(Martín Rosenzveig)
(Martín Rosenzveig)

Saúl Enrique Paz admitió ante la Justicia haber cobrado $1.500 para denunciar a la diputada Elisa Carrió. En su declaración dio un nombre, Alan González, un peruano al que supuestamente conoció jugando al fútbol en una zona humilde de la localidad de Derqui. Podría ser el autor ideológico de la maniobra judicial. Pero detrás del humilde albañil, oriundo de Santiago del Estero, aparece una red de "prestanombres" que permitieron abrir al menos 18 empresas en los últimos dos años, pudo determinar Infobae con datos de bases comerciales. Hay firmas dedicadas a la construcción, a la compra de equipos industriales y hasta de publicidad en vía pública.

El albañil, de 28 años, aparece en cinco firmas: Evgee Gestion SA, Island Group, Bintash Movil, Ragar SRL y Intrial SA, tal como reveló hoy el diario Clarín. Pero detrás de esas empresas aparecen otras dos personas humildes que llevan a trece empresas más. En total son 18 firmas de diferentes rubros.

la cuadra donde vive el albanil que denuncio a carrio.En esta cuadra vive el albañil que "denunció" a Carrió 

En Island Group (creada en diciembre de 2016) y Bintash Movil figura Oscar Florencio Segundo, también con domicilio en la localidad de Derqui.
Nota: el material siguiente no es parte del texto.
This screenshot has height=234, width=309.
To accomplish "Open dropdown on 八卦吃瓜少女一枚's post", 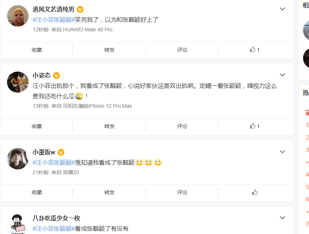I will [x=282, y=217].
La primera firma se dedica a obras viales, según el objeto social de su creación. En cambio, Bintash Movil fue constituida en enero de 2016 para "la prestación de servicios técnicos para el mantenimiento, reparación y conservación de vehículos automotores, maquinaria y equipos industriales".

Oscar Florencio Segundo, de 32 años, habría prestado su nombre para abrir otras nueve empresas. Todas fueron creadas en 2016: Breaking Gad SA, Island Group, Bibooks SA, Cartau SA, Intriall SRL, Oniles SA, Logistica Rean SRL, Emprendimientos CABA SRL, Emprendimiento Buenos Aires SA, e Inter-Teg GROUP SA.
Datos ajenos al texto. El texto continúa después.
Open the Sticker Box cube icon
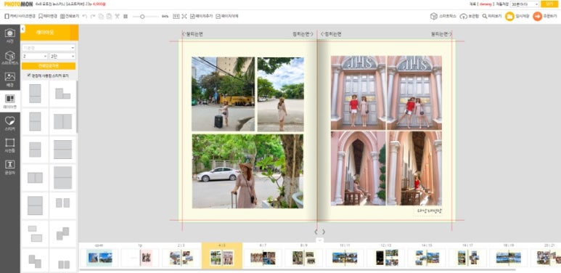The image size is (561, 273). tap(433, 16)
Hasta acá son 14 empresas. Pero la lista se amplía a 18 porque en Intriall SRL, creada para la importación y exportación de autoelevadoras, máquinas de carga y grúas, aparece otro hombre humilde de la zona de Derqui, Nicolás Diego Ramón García, de apenas 28 años.

García figura en seis empresas, abiertas entre 2015 y 2016. Las cuatro que no habían aparecido hasta ahora son: Emix SA (fletes), Hergadi SA (construcción de edificios), Bitah-Cora SA (publicidad en vía publica) y Print 69 SRL (construcción). También comparte directorio con el albañil Paz en Intrial SA y Ragar SRL.
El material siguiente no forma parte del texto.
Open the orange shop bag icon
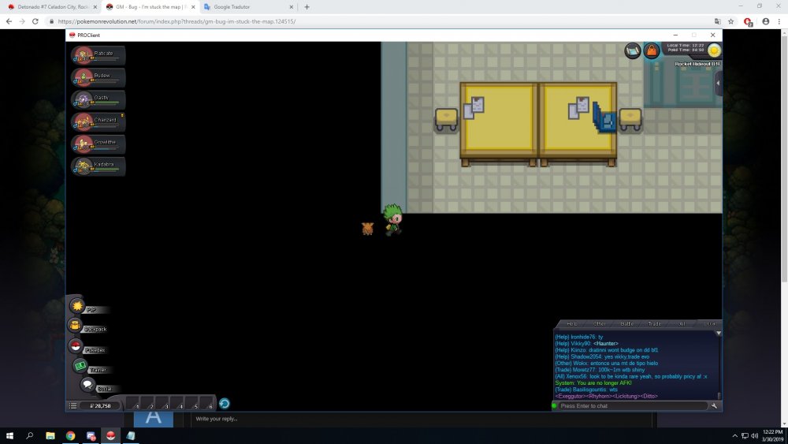The width and height of the screenshot is (788, 444). tap(652, 51)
Los datos, recogidos por Infobae, pueden llevar a los autores ideológicos detrás de la maniobra judicial contra Carrió. Ayer, el juez Rafecas cerró las causas en su contra y pidió investigar si hubo delitos. Esa denuncia fue sorteada hoy y le tocó al juez federal Claudio Bonadio, dijeron cerca de la diputada.

Pero ya hay una causa en trámite por una autodenuncia que hizo días atrás el ex jefe de Operaciones de la SIDE Jaime Stiuso ante la jueza María Servini luego de que apareciera el nombre del escribano Julio César Jiménez detrás de algunas de las empresas del humilde albañil. Ocurre que ese escribano también participó de la constitución de American Tape, vinculada al espía.

El nombre de Jiménez se repite una y otra vez. Según los datos consultados por Infobae, también aparece en la creación de seis de las empresas de Oscar Florencio Segundo y en una de las firmas de Nicolás Diego García (Emix SA). Demasiadas casualidades.

El otro nombre que se repite todo el tiempo es el de la escribana Andrea Viviana Gouget. Esa persona creó sociedades de los tres vecinos de Derqui. Más nombres para que investigue la Justicia.

Carrió estalló ayer al conocer el fallo de Rafecas que cerró definitivamente las causas por enriquecimiento. Apuntó contra sectores de la Justicia, de la AFI y de la provincia de Buenos Aires. Sus enemigos de siempre.

La Justicia ya comprobó que la denuncia del albañil contra la diputada era trucha, porque le pagaron $1.500 para hacerla. Paz declaró que el "autor ideológico" lo llevó en su camioneta a Comodoro Py para posponer la ratificación de la denuncia. Ese día se tuvo que volver en tren a su casa, le reconoció al juez.

Hubo otra denuncia contra Carrió presentada por el abogado Mariano Valdez. Rafecas demostró que era casi idéntica a la primera. Y la tercera directamente era un anónimo. Nadie se animó a ponerle su firma. Era demasiado trucha.